Back at the Hotel Moonlight, Norbert Shunter was roused from his copy of Full House by the arrival of the two sexy ladies from the night before. To some extent they were interchangeable objects of desire to him, but he did think of them as being different. For instance, one of them had red hair and the other brown. And he liked the red head's tits more, but thought the brunette had a nicer arse.
Still, individual or not, the two women looked a bit out of sorts. Maybe he could cheer them up.
"Evening ladies, how about –", he began, but they ignored him.
Now Shunter was annoyed. A few minutes later, the two of them came back again, still looking like they were not in the best of moods. Shunter reckoned he would be able to sort them out, if only they would stop and listen, but they breezed past him. So he went back to Full House. Although he was in some senses not a content person, he did at least lack any sense that it was only his obsessive interest in low-grade British pornography that gave him any individuality of character.
Hackett and Maguire went to a nearby Indian restaurant and ate, largely in silence, with Hackett rebuffing Maguire's attempts at conversation or responding monosyllabically. Eventually she said: "I really am a bit concerned about your thinking I lack a distinct personality".
"I didn't say that", said Maguire. "I've known you a couple of years now, I know you have your own individual identity. I was just saying that what we would seem like two very thinly drawn and largely interchangeable characters, if what we had been saying to each other had been written down and presented in a novel. It's like we were characters in, say Dr Who, where dialogue originally written for one assistant suddenly had to be farmed out among two or three because of the addition of largely superfluous extra characters".
"I feel like I have fallen into a world of dreadful postmodernism", said Hackett morosely.
"Oh well, let's talk about something else. How is your food? What is it you ordered again?"
"Vegetable dansak. It's very good".
"Vegetable dansak. Oh I remember. Are you a vegetarian?" asked Maguire, in that tiresome way that non-vegetarians insist on doing to people they see eating food that does not contain meat.

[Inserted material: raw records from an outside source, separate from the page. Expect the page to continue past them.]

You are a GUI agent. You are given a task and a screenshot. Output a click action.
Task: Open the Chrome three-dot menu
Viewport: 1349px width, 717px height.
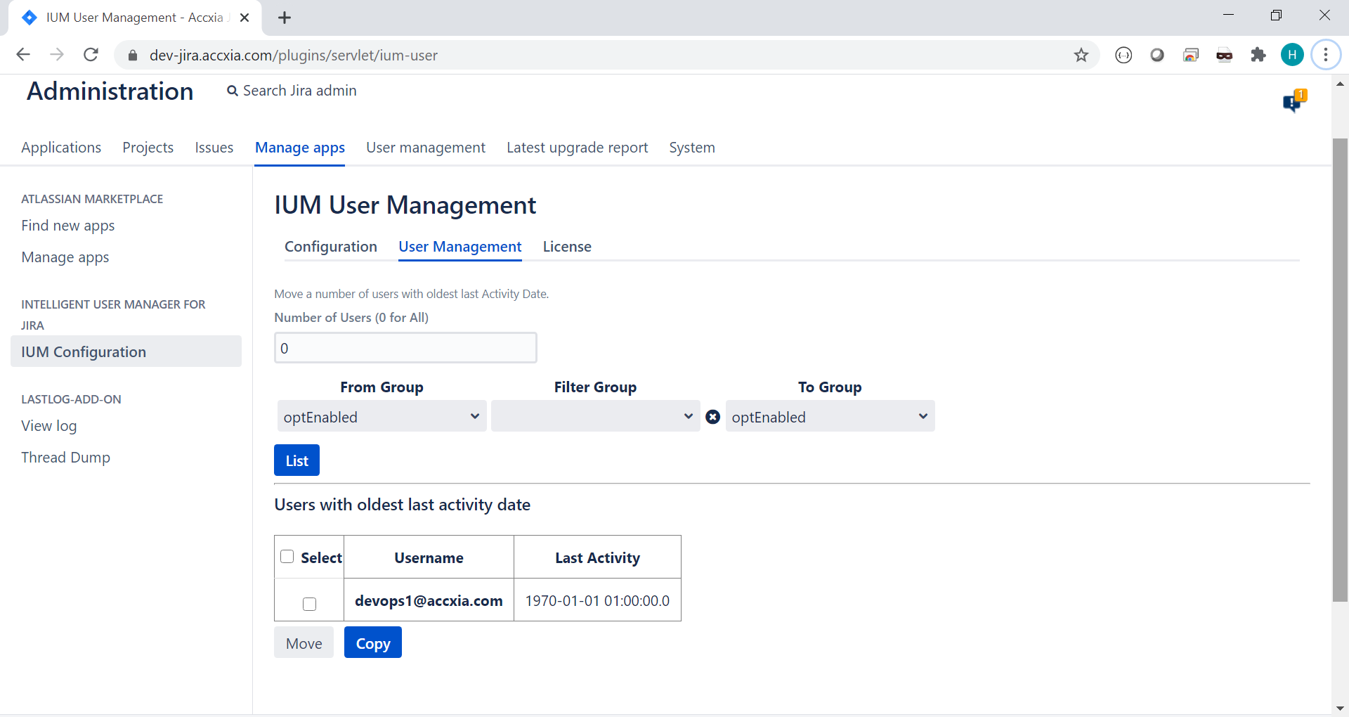pos(1325,55)
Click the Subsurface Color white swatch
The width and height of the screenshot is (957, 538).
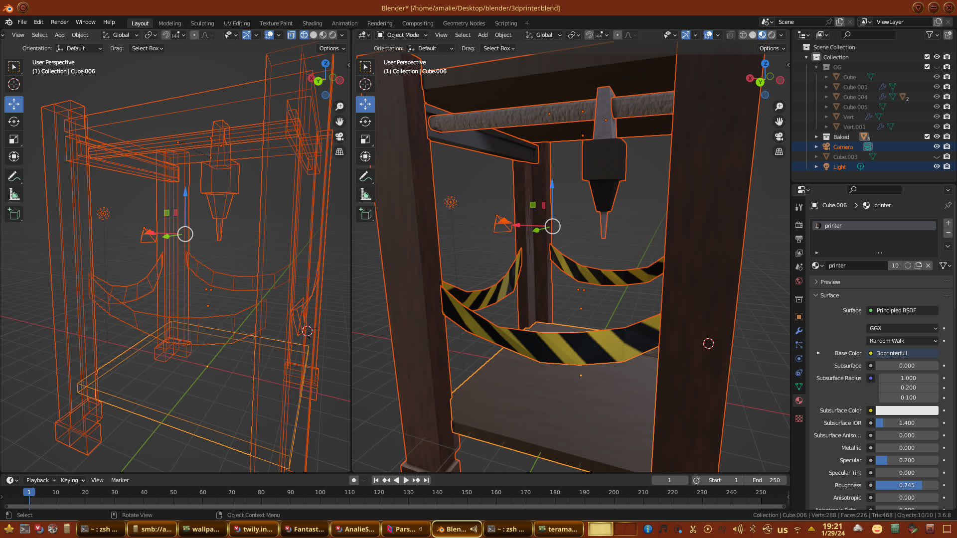(907, 410)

"I suppose I am", answered Hackett. But she was now worried that her vegetarianism stemmed not from any fundamental concern for the welfare of animals but was instead a weak attempt to make her somehow distinct from other people in general (and, right now, from Maguire in particular). "And yours?"
"Lamb korma", said Maguire. "It's good". She was no longer troubled by the kind of existential angst that seemed to be weighing down Hackett. If she lacked true individuality and real depth of character it was not something she was going to worry about.

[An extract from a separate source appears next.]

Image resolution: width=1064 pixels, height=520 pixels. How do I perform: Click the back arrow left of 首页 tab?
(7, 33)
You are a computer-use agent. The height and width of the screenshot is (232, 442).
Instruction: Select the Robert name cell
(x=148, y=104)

"Lamb korma… of course", said Hackett.
"What do you mean, 'of course'?"
"Oh nothing, it's just that lamb korma was apparently Osama Bin Laden's favourite dish".
"You are mistaken, madam", said a waiter who happened to be passing at that moment. "Mutton korma was the favourite meal of that terrorist. As a mark of respect to those who died on eleven nine and to all victims of terrorism we have removed that dish from the menu". He went on to serve some other customers, leaving Maguire and Hackett so stare at each other and ponder the strangeness of the world in which they lived.